** Instructions to follow **
Write out every entry exactly as it stands.

[Data records]

= = =

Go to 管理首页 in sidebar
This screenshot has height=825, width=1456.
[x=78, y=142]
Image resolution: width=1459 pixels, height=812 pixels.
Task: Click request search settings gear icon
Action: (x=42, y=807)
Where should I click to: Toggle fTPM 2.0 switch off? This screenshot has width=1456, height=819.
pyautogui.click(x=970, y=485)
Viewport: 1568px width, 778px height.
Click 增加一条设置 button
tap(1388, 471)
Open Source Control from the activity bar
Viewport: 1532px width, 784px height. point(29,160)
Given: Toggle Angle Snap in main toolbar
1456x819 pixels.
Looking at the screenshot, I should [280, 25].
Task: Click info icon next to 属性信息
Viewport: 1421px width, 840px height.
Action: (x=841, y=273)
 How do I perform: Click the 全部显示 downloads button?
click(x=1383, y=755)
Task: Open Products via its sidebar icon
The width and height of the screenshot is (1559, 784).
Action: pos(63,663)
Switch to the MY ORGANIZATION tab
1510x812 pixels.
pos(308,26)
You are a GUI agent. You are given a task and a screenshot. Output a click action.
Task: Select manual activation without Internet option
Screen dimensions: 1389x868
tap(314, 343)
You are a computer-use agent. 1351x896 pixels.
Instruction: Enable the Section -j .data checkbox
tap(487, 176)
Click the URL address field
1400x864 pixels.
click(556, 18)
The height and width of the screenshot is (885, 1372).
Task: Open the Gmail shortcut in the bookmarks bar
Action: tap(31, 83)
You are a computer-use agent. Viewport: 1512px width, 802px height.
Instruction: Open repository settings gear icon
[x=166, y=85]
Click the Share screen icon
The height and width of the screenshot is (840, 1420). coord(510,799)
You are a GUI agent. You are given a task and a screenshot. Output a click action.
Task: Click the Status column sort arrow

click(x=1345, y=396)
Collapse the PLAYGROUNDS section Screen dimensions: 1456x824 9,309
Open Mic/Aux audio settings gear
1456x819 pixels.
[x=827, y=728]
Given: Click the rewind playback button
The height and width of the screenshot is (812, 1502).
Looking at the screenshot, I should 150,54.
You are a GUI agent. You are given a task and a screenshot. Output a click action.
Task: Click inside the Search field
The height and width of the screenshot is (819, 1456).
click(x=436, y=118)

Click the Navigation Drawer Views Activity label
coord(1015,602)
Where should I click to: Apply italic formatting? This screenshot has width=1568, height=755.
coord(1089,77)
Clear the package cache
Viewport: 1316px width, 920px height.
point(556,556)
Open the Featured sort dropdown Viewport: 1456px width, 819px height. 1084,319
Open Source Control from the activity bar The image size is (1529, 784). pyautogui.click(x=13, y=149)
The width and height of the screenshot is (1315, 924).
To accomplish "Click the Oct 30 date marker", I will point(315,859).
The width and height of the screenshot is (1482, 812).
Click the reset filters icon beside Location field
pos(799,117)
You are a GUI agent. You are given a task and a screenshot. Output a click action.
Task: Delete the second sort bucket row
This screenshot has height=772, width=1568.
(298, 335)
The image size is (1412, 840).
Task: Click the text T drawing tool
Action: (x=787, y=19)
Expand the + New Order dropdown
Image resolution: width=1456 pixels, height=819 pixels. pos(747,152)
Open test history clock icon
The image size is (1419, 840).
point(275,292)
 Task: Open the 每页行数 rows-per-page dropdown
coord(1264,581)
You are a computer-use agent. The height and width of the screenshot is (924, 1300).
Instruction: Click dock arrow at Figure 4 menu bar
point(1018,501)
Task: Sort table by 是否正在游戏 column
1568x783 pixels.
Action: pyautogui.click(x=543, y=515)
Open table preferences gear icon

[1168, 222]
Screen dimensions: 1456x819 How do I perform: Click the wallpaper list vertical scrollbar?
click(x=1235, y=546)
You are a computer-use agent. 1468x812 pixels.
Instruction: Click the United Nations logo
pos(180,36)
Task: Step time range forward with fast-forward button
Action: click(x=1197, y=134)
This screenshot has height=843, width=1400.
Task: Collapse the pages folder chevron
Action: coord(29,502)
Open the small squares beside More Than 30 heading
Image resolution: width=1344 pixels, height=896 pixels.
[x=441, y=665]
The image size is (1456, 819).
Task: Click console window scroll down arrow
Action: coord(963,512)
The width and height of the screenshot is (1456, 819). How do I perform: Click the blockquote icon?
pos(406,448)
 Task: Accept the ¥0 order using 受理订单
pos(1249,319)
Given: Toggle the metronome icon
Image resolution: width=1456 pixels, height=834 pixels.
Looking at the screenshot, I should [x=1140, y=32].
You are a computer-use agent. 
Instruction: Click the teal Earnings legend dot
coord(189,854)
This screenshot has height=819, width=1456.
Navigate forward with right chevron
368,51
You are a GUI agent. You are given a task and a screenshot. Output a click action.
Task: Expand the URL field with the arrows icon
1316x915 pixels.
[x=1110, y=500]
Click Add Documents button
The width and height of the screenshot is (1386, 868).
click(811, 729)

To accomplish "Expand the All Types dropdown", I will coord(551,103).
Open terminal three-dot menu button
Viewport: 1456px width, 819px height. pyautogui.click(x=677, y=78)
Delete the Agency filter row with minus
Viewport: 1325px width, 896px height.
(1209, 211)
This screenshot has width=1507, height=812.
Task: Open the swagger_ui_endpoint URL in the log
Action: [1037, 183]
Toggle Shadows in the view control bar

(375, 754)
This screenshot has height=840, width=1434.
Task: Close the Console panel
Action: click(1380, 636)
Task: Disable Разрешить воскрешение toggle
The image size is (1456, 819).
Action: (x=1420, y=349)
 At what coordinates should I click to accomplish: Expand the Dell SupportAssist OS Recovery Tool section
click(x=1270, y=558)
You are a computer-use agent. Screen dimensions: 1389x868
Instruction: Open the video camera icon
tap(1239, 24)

= = =

** Final answer **
Go to 管理首页 in sidebar
This screenshot has height=825, width=1456.
[x=78, y=142]
Image resolution: width=1459 pixels, height=812 pixels.
Task: Click request search settings gear icon
Action: (x=42, y=807)
Where should I click to: Toggle fTPM 2.0 switch off? This screenshot has width=1456, height=819.
pyautogui.click(x=970, y=485)
Viewport: 1568px width, 778px height.
Click 增加一条设置 button
tap(1388, 471)
Open Source Control from the activity bar
Viewport: 1532px width, 784px height. point(29,160)
Given: Toggle Angle Snap in main toolbar
1456x819 pixels.
Looking at the screenshot, I should [280, 25].
Task: Click info icon next to 属性信息
Viewport: 1421px width, 840px height.
Action: (x=841, y=273)
 How do I perform: Click the 全部显示 downloads button?
click(x=1383, y=755)
Task: Open Products via its sidebar icon
The width and height of the screenshot is (1559, 784).
Action: pos(63,663)
Switch to the MY ORGANIZATION tab
1510x812 pixels.
pos(308,26)
You are a GUI agent. You are given a task and a screenshot. Output a click action.
Task: Select manual activation without Internet option
Screen dimensions: 1389x868
tap(314, 343)
You are a computer-use agent. 1351x896 pixels.
Instruction: Enable the Section -j .data checkbox
tap(487, 176)
Click the URL address field
1400x864 pixels.
click(556, 18)
The height and width of the screenshot is (885, 1372).
Task: Open the Gmail shortcut in the bookmarks bar
Action: tap(31, 83)
You are a computer-use agent. Viewport: 1512px width, 802px height.
Instruction: Open repository settings gear icon
[x=166, y=85]
Click the Share screen icon
The height and width of the screenshot is (840, 1420). coord(510,799)
You are a GUI agent. You are given a task and a screenshot. Output a click action.
Task: Click the Status column sort arrow

click(x=1345, y=396)
Collapse the PLAYGROUNDS section Screen dimensions: 1456x824 9,309
Open Mic/Aux audio settings gear
1456x819 pixels.
[x=827, y=728]
Given: Click the rewind playback button
The height and width of the screenshot is (812, 1502).
Looking at the screenshot, I should 150,54.
You are a GUI agent. You are given a task and a screenshot. Output a click action.
Task: Click inside the Search field
The height and width of the screenshot is (819, 1456).
click(x=436, y=118)

Click the Navigation Drawer Views Activity label
coord(1015,602)
Where should I click to: Apply italic formatting? This screenshot has width=1568, height=755.
coord(1089,77)
Clear the package cache
Viewport: 1316px width, 920px height.
point(556,556)
Open the Featured sort dropdown Viewport: 1456px width, 819px height. 1084,319
Open Source Control from the activity bar The image size is (1529, 784). pyautogui.click(x=13, y=149)
The width and height of the screenshot is (1315, 924).
To accomplish "Click the Oct 30 date marker", I will point(315,859).
The width and height of the screenshot is (1482, 812).
Click the reset filters icon beside Location field
pos(799,117)
You are a GUI agent. You are given a task and a screenshot. Output a click action.
Task: Delete the second sort bucket row
This screenshot has height=772, width=1568.
(298, 335)
The image size is (1412, 840).
Task: Click the text T drawing tool
Action: (x=787, y=19)
Expand the + New Order dropdown
Image resolution: width=1456 pixels, height=819 pixels. pos(747,152)
Open test history clock icon
The image size is (1419, 840).
point(275,292)
 Task: Open the 每页行数 rows-per-page dropdown
coord(1264,581)
You are a computer-use agent. The height and width of the screenshot is (924, 1300).
Instruction: Click dock arrow at Figure 4 menu bar
point(1018,501)
Task: Sort table by 是否正在游戏 column
1568x783 pixels.
Action: pyautogui.click(x=543, y=515)
Open table preferences gear icon

[1168, 222]
Screen dimensions: 1456x819 How do I perform: Click the wallpaper list vertical scrollbar?
click(x=1235, y=546)
You are a computer-use agent. 1468x812 pixels.
Instruction: Click the United Nations logo
pos(180,36)
Task: Step time range forward with fast-forward button
Action: click(x=1197, y=134)
This screenshot has height=843, width=1400.
Task: Collapse the pages folder chevron
Action: coord(29,502)
Open the small squares beside More Than 30 heading
Image resolution: width=1344 pixels, height=896 pixels.
[x=441, y=665]
The image size is (1456, 819).
Task: Click console window scroll down arrow
Action: coord(963,512)
The width and height of the screenshot is (1456, 819). How do I perform: Click the blockquote icon?
pos(406,448)
 Task: Accept the ¥0 order using 受理订单
pos(1249,319)
Given: Toggle the metronome icon
Image resolution: width=1456 pixels, height=834 pixels.
Looking at the screenshot, I should [x=1140, y=32].
You are a computer-use agent. 
Instruction: Click the teal Earnings legend dot
coord(189,854)
This screenshot has height=819, width=1456.
Navigate forward with right chevron
368,51
You are a GUI agent. You are given a task and a screenshot. Output a click action.
Task: Expand the URL field with the arrows icon
1316x915 pixels.
[x=1110, y=500]
Click Add Documents button
The width and height of the screenshot is (1386, 868).
click(811, 729)

To accomplish "Expand the All Types dropdown", I will coord(551,103).
Open terminal three-dot menu button
Viewport: 1456px width, 819px height. pyautogui.click(x=677, y=78)
Delete the Agency filter row with minus
Viewport: 1325px width, 896px height.
(1209, 211)
This screenshot has width=1507, height=812.
Task: Open the swagger_ui_endpoint URL in the log
Action: [1037, 183]
Toggle Shadows in the view control bar

(375, 754)
This screenshot has height=840, width=1434.
Task: Close the Console panel
Action: click(1380, 636)
Task: Disable Разрешить воскрешение toggle
The image size is (1456, 819).
Action: (x=1420, y=349)
 At what coordinates should I click to accomplish: Expand the Dell SupportAssist OS Recovery Tool section
click(x=1270, y=558)
You are a computer-use agent. Screen dimensions: 1389x868
Instruction: Open the video camera icon
tap(1239, 24)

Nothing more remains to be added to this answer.